Family says nursing home didn't reveal black box warning
December 19th, 2008 by Jennifer Walker-Journey
The black box warning on the anti-psychotic drug Risperdal says it all: “Increased mortality in elderly patients with dementia-related psychosis.” But Bruce Bowman’s children claim they were never told by the nursing home staff that cared for their father that the medication he was being given could kill him.
“I’d never give any kind of consent for any of that,” says Martin Bowman, Bruce’s son and legal guardian, to the Milwaukee-Wisconsin Journal Sentinel. Martin approved all his father’s medication but said he was never told that the drug given to control his father’s agitation and physical aggression could kill him. In clinical trials, patients who died while taking Risperdal suffered from cardiovascular or infectious complications. Other side effects include vomiting, weight loss and muscle stiffness.

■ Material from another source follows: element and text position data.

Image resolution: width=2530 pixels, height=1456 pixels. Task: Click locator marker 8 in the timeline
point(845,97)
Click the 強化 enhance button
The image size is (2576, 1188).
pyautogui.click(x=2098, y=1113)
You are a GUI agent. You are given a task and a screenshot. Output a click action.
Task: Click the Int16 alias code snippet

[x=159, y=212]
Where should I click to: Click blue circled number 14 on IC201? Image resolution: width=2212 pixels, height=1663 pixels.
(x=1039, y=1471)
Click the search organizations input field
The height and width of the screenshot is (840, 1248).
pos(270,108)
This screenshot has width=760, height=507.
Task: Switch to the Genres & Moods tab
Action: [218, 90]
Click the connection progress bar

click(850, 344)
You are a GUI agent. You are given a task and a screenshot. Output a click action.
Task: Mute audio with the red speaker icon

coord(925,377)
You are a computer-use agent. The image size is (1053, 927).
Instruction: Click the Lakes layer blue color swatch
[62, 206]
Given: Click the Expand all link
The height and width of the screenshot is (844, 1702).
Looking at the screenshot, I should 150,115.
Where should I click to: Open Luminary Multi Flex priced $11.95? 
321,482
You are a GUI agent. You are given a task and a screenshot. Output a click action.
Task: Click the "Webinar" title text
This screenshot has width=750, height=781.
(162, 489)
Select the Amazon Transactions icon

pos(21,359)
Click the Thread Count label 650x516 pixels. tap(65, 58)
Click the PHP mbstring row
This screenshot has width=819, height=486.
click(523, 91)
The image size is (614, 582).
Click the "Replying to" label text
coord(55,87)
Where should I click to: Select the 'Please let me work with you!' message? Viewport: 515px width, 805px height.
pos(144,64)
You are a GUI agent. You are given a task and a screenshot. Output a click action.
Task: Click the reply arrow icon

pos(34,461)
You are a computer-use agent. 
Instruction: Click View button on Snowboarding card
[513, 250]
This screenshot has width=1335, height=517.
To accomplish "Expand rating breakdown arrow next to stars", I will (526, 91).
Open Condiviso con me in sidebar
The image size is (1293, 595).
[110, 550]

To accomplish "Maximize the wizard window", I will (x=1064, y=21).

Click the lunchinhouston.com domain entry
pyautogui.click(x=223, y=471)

Risperdal is approved by the FDA to treat people with schizophrenia, bipolar disorder and autism with irritability. In 2005, the FDA issued the black box warning about the possible death in patients with dementia. A public investigator found that the nursing home was using consent forms that were seven years old, and thus didn’t show the black box warning.
Bruce died at the Taylor Park Nursing Home on June 19. His family says they visited him weekly and noticed he had started to deteriorate. They questioned nursing home aides who provided no answers. It was Bruce’s ex-wife, a former registered nurse, who discovered the medication Bruce was taking had a black box warning. The state Bureau of Nursing Home Resident Care investigated the home and found no violations of federal regulations by administering the drug.